Bab 12

158 18 9
                                    

TOK TOK TOK

Seokjin dan Jackson sekarang sudah berada di depan rumah keluarga korban pembunuhan yang ditemukan kemarin pagi. Beberapa detik setelahnya, wanita paruh baya membuka pintu. Tadinya wajah wanita itu terlihat lesuh, namun seketika berubah terkejut saat mendapati bahwa rumahnya kini sedang kedatangan polisi.

"Pak polisi? Bagaimana, Pak? Apa ada kabar dari anak saya?" Sentak wanita itu yang memang terlihat sangat gelisah.

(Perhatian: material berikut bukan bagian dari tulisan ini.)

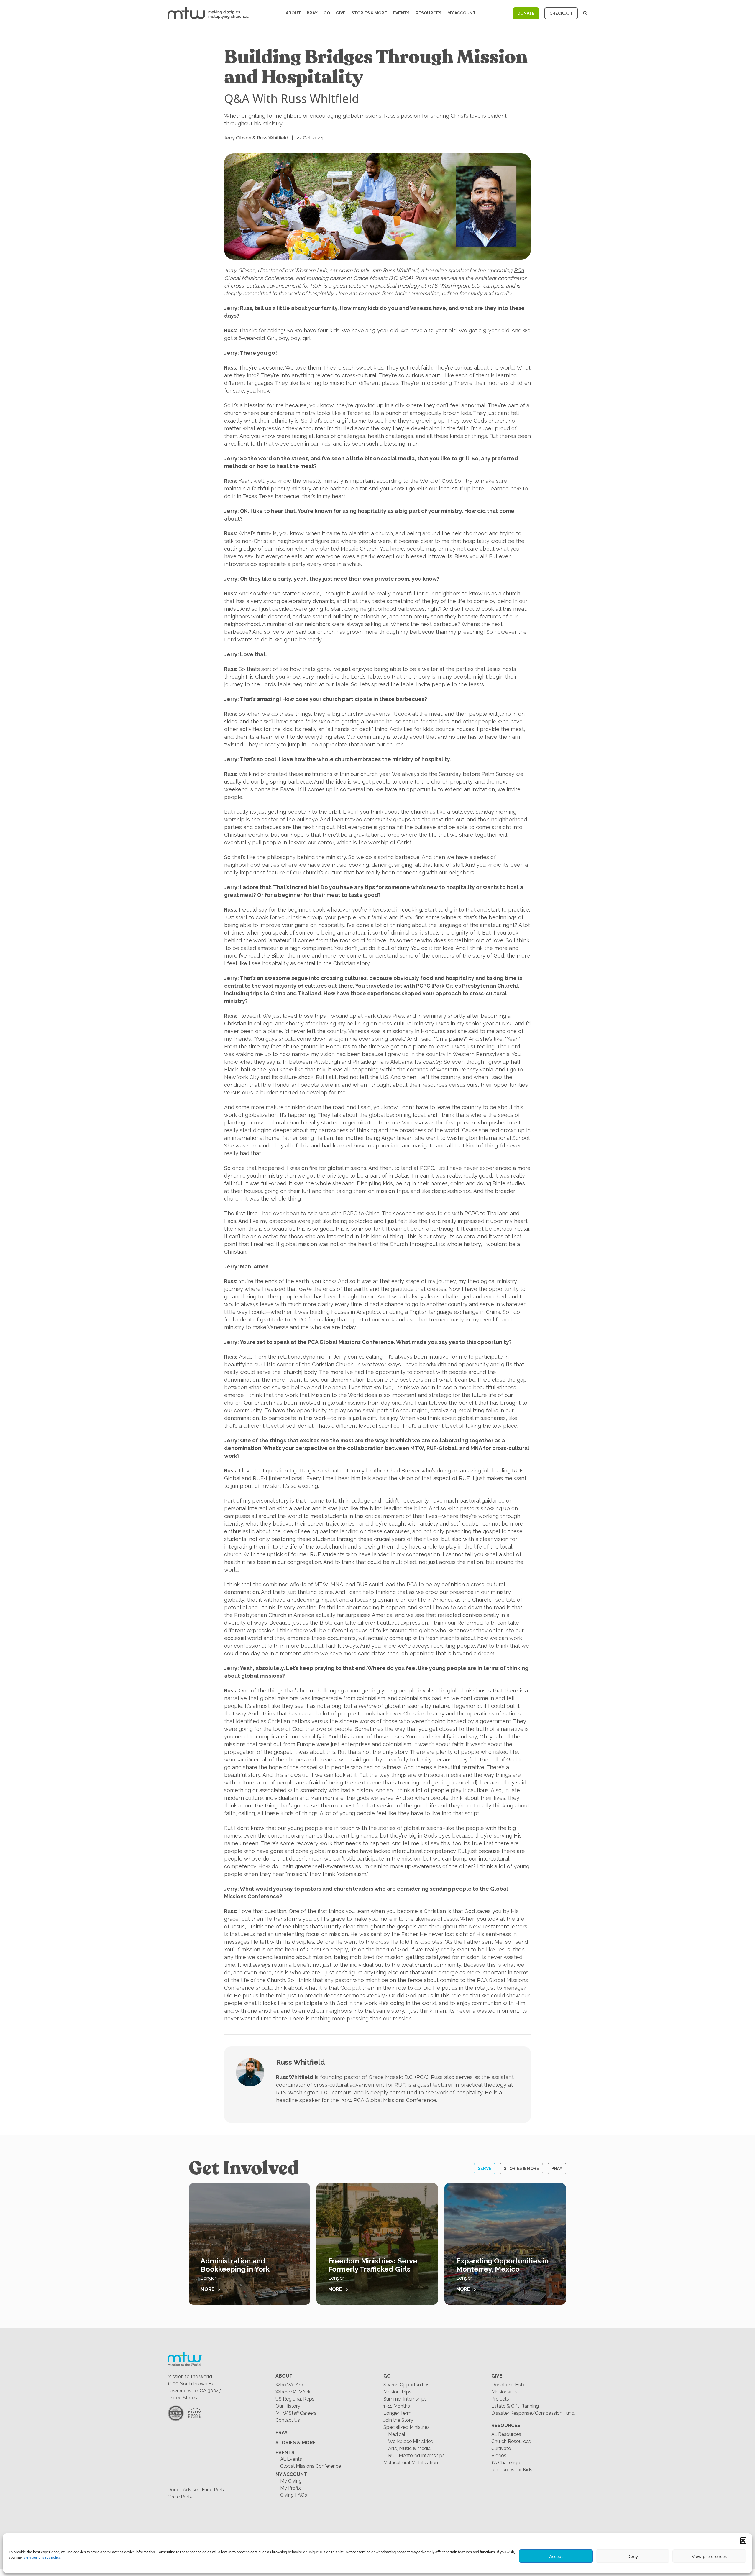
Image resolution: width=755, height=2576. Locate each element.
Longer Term (397, 2413)
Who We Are (289, 2385)
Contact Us (287, 2420)
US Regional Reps (294, 2399)
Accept (556, 2556)
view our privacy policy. (42, 2557)
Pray (312, 13)
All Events (291, 2459)
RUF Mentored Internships (416, 2455)
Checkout (561, 13)
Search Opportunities (406, 2385)
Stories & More (369, 13)
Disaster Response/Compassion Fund (533, 2413)
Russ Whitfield (300, 2062)
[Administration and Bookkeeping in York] (249, 2244)
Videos (498, 2455)
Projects (500, 2399)
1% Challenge (505, 2462)
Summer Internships (405, 2399)
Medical (396, 2434)
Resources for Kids (511, 2469)
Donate (526, 13)
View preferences (709, 2556)
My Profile (291, 2488)
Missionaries (504, 2392)
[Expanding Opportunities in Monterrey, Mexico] (505, 2244)
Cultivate (501, 2448)
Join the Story (398, 2420)
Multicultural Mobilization (410, 2462)
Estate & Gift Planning (515, 2406)
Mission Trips (397, 2392)
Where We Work (293, 2392)
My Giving (291, 2481)
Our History (287, 2406)
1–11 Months (396, 2406)
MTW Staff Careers (295, 2413)
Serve (484, 2168)
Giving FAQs (293, 2495)
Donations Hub (507, 2385)
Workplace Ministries (410, 2441)
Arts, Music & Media (409, 2448)
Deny (632, 2556)
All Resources (506, 2434)
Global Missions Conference (310, 2466)
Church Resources (511, 2441)
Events (401, 13)
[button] (743, 2541)
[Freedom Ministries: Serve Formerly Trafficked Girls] (377, 2244)
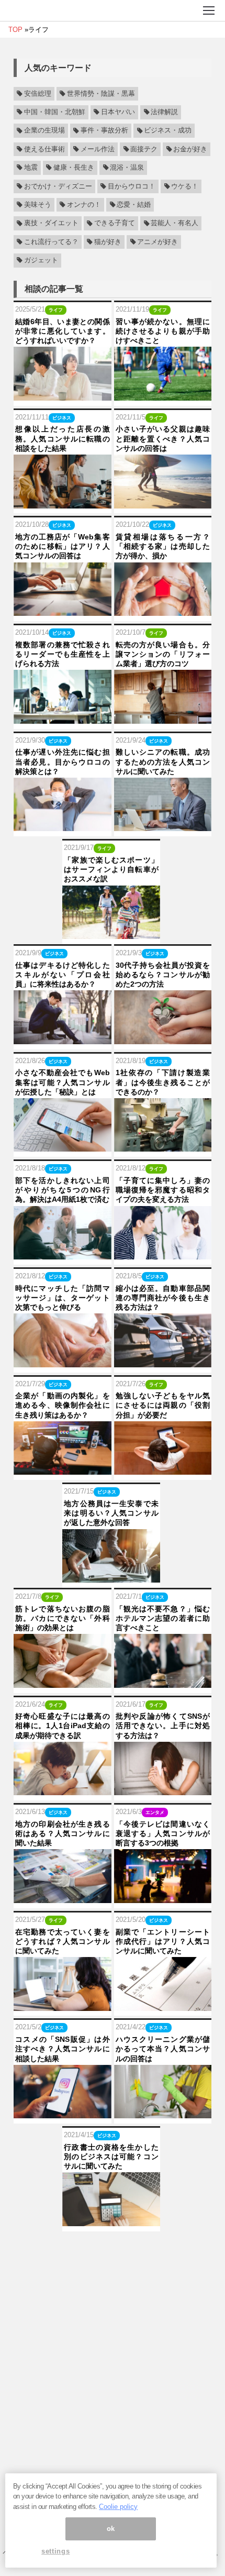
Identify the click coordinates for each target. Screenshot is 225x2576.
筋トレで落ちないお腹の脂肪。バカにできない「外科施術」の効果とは (62, 1618)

Sudah bisa diduga kalau pertanyaan itu akan keluar dari mulut wanita tersebut. Sebelumnya, kemarin rekan Seokjin yang lain juga sempat mendatangi rumah ini untuk meminta data riwayat dari putri sang pemilik rumah yang dilaporkan hilang beberapa hari yang lalu. Sebagai proses antemortem yang akan dilakukan oleh tim forensik rumah sakit atas ditemukannya mayat perempuan kemarin.

Seokjin dan Jackson kini saling pandang lalu mengalihkan netranya kembali menatap wanita paruh baya yang sudah beberapa hari ini berharap-harap medapat kabar baik dari anaknya yang hilang.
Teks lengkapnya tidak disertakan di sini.